Each of the three branches of the federal government has changed the specifications for the system: the legislative by the law itself, the executive in trying to prioritize functions, and the judicial by changing the interpretation of the law in a way unknown from all prior rulings.  Each of these entities can change the parameters, functions and deliverables of the system in an instant.  And yet the already accepted code is just that: accepted.  It is there be it functional, semi-functional or zombie waiting for some errant function to bring it back to life once more.  It is the far-reaching scope of the law that is a failure because no federal entity can deal with so much complexity.  The software is on a death march because of the inability of any of the three branches of the federal government to grasp that they are writing deliverable code requirements with variable function parameters.  Yet even if this was done by hand on paper it wouldn't work because of the rate of change to parameters of each part of the system: State, three branches of federal, insurance systems and advances in medical technology shifting the entire basis for treatments and medications.

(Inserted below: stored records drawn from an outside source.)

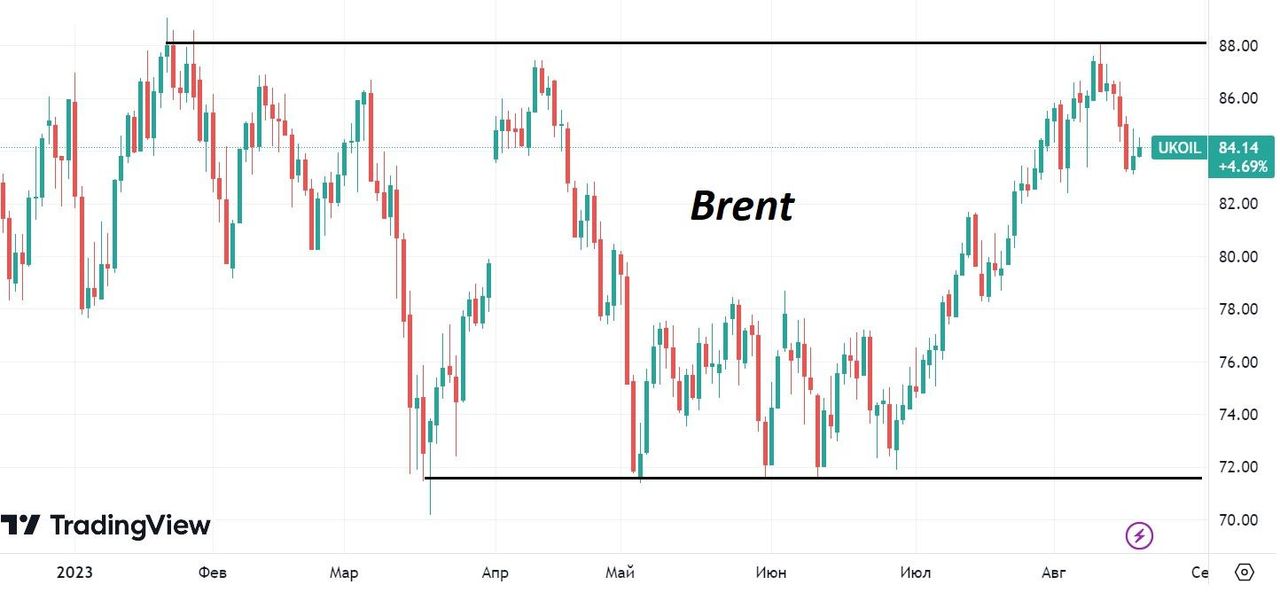Screen dimensions: 1280x592
Task: Click the Фев month marker
Action: (x=212, y=573)
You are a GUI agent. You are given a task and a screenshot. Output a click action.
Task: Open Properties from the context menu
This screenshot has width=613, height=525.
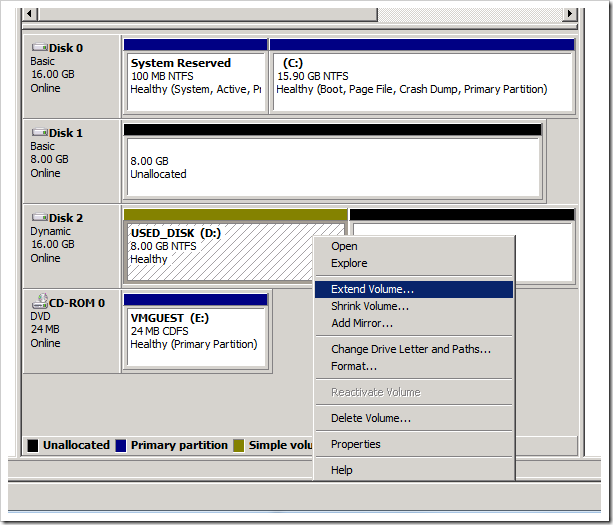point(355,444)
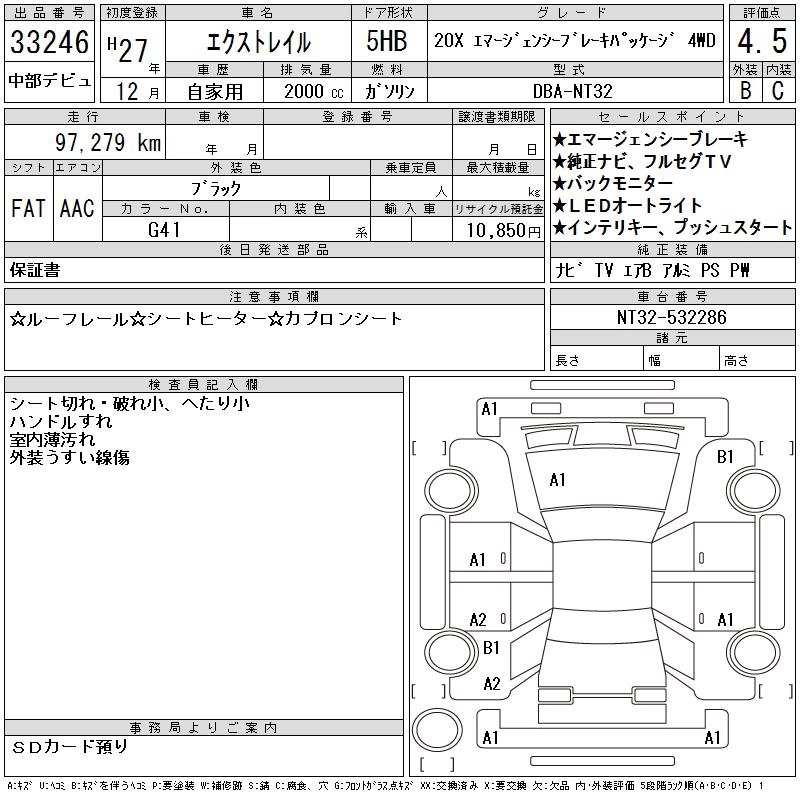
Task: Select the A2 mark on left rear door
Action: [478, 620]
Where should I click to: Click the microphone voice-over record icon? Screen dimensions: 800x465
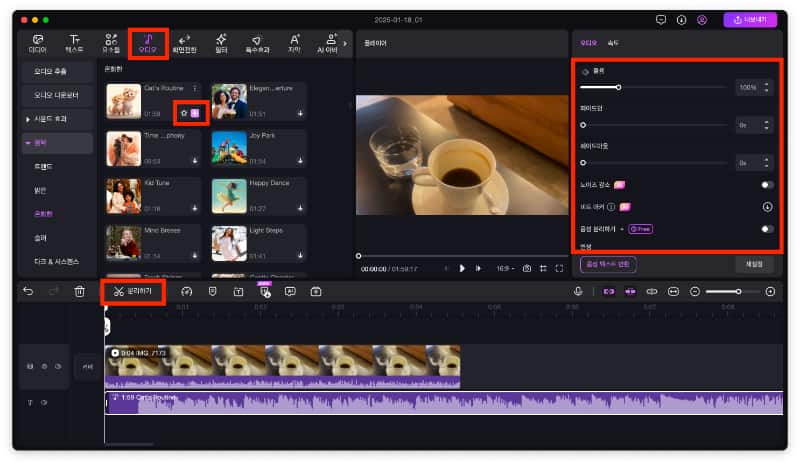(x=578, y=291)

That last is at peril with Obamacare as it puts a high price on new treatments and attempts to create a static system to deal with what already exists in the way of medicine.  Yet, with the entire genome now available for study, we are getting some of the first treatments to long-standing diseases which have the opportunity to alter what we see as medicine and health care.  You and I can adapt to that quite readily.  A large, hide-bound bureaucracy with hard coded imperatives and functions in its software will not.  Our freedom and liberty make it possible to change the entire idea of what health care actually is, and the idea of 'insurance' may get replaced by other systems of delivering health care that have little to do with doctors or pharmacies, and yet costs less and is more widely  distributed.  We are heading into an era of miniaturized labs on a chip that can do more complete work than an actual lab employing tens or hundreds of people per lab.  Similarly with stem cells that can come from each individual and be differentiated to organ based cells, these cells can be printed into a 3D matrix to be put into the body without fears of rejection factors.  Telemedicine and automated systems for analysis aren't just on the horizon with the former being here for nearly a decade and the latter now available interactively via web sites.  Incorporate these with labs on a chip and miniaturized sensors and you have something very close to Larry Niven's Autodoc: a machine capable of doing a complete bio-analysis of an individual to find systemic problems and even treat certain conditions, as well as do simple things like set bones, and call on specialized individuals or emergency personnel. 

Just take a look at the last century of medicine and compress the number of changes coming down to half or one-quarter of that time.  What sort of fit is a One Size Fits All Fits None Well system of paying for health care for what is coming?